Top of Data extract

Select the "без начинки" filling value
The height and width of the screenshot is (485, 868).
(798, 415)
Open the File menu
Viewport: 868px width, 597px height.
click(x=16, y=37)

Bottom of Data extract
Top of Data extract

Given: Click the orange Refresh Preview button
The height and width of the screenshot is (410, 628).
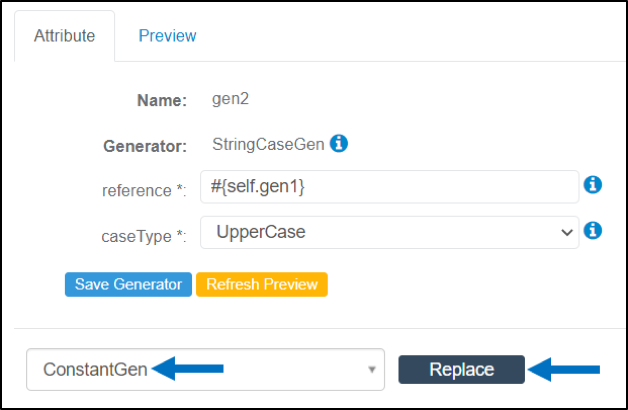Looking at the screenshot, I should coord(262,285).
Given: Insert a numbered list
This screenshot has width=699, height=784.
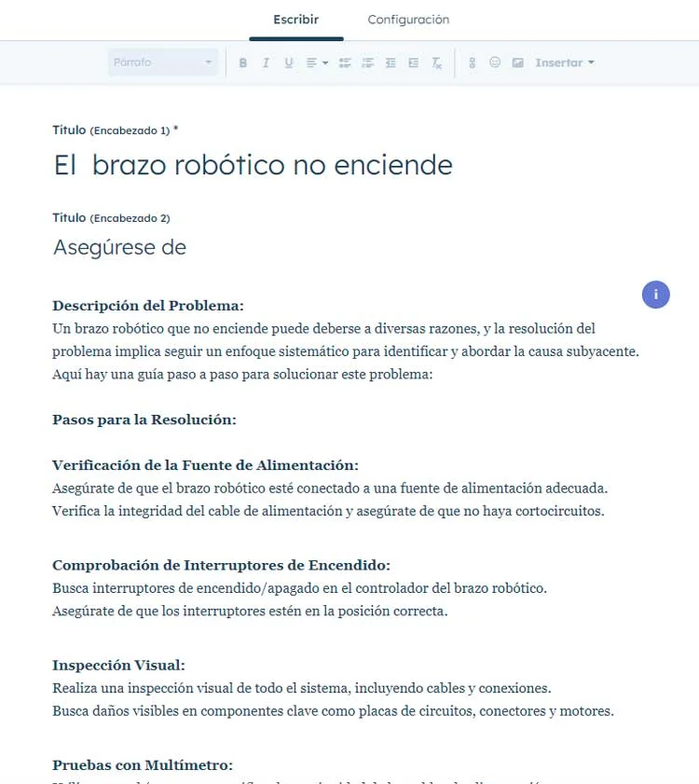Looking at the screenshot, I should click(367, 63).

Bottom of Data extract

What this task involves
All lines of the listing holding the string "Given" must be returned, copied as they stand.

Solution to this exercise
Given: Click the orange Refresh Preview button
Given: Insert a numbered list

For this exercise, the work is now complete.